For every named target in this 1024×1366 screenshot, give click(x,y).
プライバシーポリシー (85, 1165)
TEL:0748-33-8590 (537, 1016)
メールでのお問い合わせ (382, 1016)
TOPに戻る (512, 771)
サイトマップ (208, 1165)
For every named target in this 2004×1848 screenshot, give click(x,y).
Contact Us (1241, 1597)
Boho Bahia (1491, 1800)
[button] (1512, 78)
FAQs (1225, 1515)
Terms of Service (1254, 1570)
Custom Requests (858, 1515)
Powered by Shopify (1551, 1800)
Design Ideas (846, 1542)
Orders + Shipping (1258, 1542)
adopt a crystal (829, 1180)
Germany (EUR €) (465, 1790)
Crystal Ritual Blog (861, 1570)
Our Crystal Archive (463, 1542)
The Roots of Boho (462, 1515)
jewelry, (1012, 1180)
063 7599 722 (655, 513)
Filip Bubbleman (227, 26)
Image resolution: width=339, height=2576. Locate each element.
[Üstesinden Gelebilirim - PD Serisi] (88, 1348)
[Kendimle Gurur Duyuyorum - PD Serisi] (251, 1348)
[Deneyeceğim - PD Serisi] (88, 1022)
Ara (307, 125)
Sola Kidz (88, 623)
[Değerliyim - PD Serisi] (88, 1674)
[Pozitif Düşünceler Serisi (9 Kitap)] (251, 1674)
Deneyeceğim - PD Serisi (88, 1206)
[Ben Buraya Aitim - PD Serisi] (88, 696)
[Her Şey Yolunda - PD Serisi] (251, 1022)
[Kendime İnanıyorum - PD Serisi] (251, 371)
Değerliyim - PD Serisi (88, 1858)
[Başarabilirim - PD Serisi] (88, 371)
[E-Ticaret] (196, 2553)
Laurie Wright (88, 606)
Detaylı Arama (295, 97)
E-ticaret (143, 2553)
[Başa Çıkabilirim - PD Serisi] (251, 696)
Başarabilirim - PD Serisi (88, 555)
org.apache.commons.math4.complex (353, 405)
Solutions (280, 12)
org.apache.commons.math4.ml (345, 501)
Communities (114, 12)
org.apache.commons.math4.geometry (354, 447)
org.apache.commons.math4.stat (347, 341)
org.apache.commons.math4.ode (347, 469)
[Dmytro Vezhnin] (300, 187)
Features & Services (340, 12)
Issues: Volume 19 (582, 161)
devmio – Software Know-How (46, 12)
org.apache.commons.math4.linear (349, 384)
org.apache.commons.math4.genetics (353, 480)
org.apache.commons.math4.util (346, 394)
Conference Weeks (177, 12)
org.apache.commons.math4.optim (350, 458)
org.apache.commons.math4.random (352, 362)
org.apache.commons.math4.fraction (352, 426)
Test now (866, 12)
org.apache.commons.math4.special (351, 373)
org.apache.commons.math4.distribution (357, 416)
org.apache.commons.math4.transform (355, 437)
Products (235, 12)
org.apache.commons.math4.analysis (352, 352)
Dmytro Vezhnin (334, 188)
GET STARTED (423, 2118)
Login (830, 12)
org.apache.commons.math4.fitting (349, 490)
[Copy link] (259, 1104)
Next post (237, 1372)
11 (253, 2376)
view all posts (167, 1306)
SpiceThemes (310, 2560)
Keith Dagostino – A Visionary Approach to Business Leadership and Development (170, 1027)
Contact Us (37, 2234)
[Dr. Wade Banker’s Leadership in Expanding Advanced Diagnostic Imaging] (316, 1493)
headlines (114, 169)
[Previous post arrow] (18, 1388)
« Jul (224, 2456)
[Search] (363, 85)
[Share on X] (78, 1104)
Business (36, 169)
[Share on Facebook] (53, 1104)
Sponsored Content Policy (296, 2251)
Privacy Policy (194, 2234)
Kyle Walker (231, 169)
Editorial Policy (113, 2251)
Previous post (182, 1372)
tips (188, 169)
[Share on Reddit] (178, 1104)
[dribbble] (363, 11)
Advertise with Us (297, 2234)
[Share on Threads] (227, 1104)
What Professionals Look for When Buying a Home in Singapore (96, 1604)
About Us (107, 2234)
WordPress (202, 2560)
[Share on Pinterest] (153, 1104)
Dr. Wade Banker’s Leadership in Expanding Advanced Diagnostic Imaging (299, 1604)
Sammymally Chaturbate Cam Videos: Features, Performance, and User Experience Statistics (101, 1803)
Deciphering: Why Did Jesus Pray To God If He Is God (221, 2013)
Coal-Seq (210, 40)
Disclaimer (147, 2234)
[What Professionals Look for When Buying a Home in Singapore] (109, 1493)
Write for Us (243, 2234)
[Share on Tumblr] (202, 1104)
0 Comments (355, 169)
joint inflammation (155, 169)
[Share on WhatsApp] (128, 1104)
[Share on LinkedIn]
####################
• TASK REQUIREMENTS: Repeat the listing exactly.

• OUTPUT OF THE TASK:
For every named target in this 1024×1366 screenshot, give click(x,y).
プライバシーポリシー (85, 1165)
TEL:0748-33-8590 (537, 1016)
メールでのお問い合わせ (382, 1016)
TOPに戻る (512, 771)
サイトマップ (208, 1165)
For every named target in this 2004×1848 screenshot, give click(x,y).
Contact Us (1241, 1597)
Boho Bahia (1491, 1800)
[button] (1512, 78)
FAQs (1225, 1515)
Terms of Service (1254, 1570)
Custom Requests (858, 1515)
Powered by Shopify (1551, 1800)
Design Ideas (846, 1542)
Orders + Shipping (1258, 1542)
adopt a crystal (829, 1180)
Germany (EUR €) (465, 1790)
Crystal Ritual Blog (861, 1570)
Our Crystal Archive (463, 1542)
The Roots of Boho (462, 1515)
jewelry, (1012, 1180)
063 7599 722 (655, 513)
Filip Bubbleman (227, 26)
Image resolution: width=339, height=2576. Locate each element.
[Üstesinden Gelebilirim - PD Serisi] (88, 1348)
[Kendimle Gurur Duyuyorum - PD Serisi] (251, 1348)
[Deneyeceğim - PD Serisi] (88, 1022)
Ara (307, 125)
Sola Kidz (88, 623)
[Değerliyim - PD Serisi] (88, 1674)
[Pozitif Düşünceler Serisi (9 Kitap)] (251, 1674)
Deneyeceğim - PD Serisi (88, 1206)
[Ben Buraya Aitim - PD Serisi] (88, 696)
[Her Şey Yolunda - PD Serisi] (251, 1022)
[Kendime İnanıyorum - PD Serisi] (251, 371)
Değerliyim - PD Serisi (88, 1858)
[Başarabilirim - PD Serisi] (88, 371)
[E-Ticaret] (196, 2553)
Laurie Wright (88, 606)
Detaylı Arama (295, 97)
E-ticaret (143, 2553)
[Başa Çıkabilirim - PD Serisi] (251, 696)
Başarabilirim - PD Serisi (88, 555)
org.apache.commons.math4.complex (353, 405)
Solutions (280, 12)
org.apache.commons.math4.ml (345, 501)
Communities (114, 12)
org.apache.commons.math4.geometry (354, 447)
org.apache.commons.math4.stat (347, 341)
org.apache.commons.math4.ode (347, 469)
[Dmytro Vezhnin] (300, 187)
Features & Services (340, 12)
Issues: Volume 19 (582, 161)
devmio – Software Know-How (46, 12)
org.apache.commons.math4.linear (349, 384)
org.apache.commons.math4.genetics (353, 480)
org.apache.commons.math4.util (346, 394)
Conference Weeks (177, 12)
org.apache.commons.math4.optim (350, 458)
org.apache.commons.math4.random (352, 362)
org.apache.commons.math4.fraction (352, 426)
Test now (866, 12)
org.apache.commons.math4.special (351, 373)
org.apache.commons.math4.distribution (357, 416)
org.apache.commons.math4.transform (355, 437)
Products (235, 12)
org.apache.commons.math4.analysis (352, 352)
Dmytro Vezhnin (334, 188)
GET STARTED (423, 2118)
Login (830, 12)
org.apache.commons.math4.fitting (349, 490)
[Copy link] (259, 1104)
Next post (237, 1372)
11 (253, 2376)
view all posts (167, 1306)
SpiceThemes (310, 2560)
Keith Dagostino – A Visionary Approach to Business Leadership and Development (170, 1027)
Contact Us (37, 2234)
[Dr. Wade Banker’s Leadership in Expanding Advanced Diagnostic Imaging] (316, 1493)
headlines (114, 169)
[Previous post arrow] (18, 1388)
« Jul (224, 2456)
[Search] (363, 85)
[Share on X] (78, 1104)
Business (36, 169)
[Share on Facebook] (53, 1104)
Sponsored Content Policy (296, 2251)
Privacy Policy (194, 2234)
Kyle Walker (231, 169)
Editorial Policy (113, 2251)
Previous post (182, 1372)
tips (188, 169)
[Share on Reddit] (178, 1104)
[dribbble] (363, 11)
Advertise with Us (297, 2234)
[Share on Threads] (227, 1104)
What Professionals Look for When Buying a Home in Singapore (96, 1604)
About Us (107, 2234)
WordPress (202, 2560)
[Share on Pinterest] (153, 1104)
Dr. Wade Banker’s Leadership in Expanding Advanced Diagnostic Imaging (299, 1604)
Sammymally Chaturbate Cam Videos: Features, Performance, and User Experience Statistics (101, 1803)
Deciphering: Why Did Jesus Pray To God If He Is God (221, 2013)
Coal-Seq (210, 40)
Disclaimer (147, 2234)
[What Professionals Look for When Buying a Home in Singapore] (109, 1493)
Write for Us (243, 2234)
[Share on Tumblr] (202, 1104)
0 Comments (355, 169)
joint inflammation (155, 169)
[Share on WhatsApp] (128, 1104)
[Share on LinkedIn]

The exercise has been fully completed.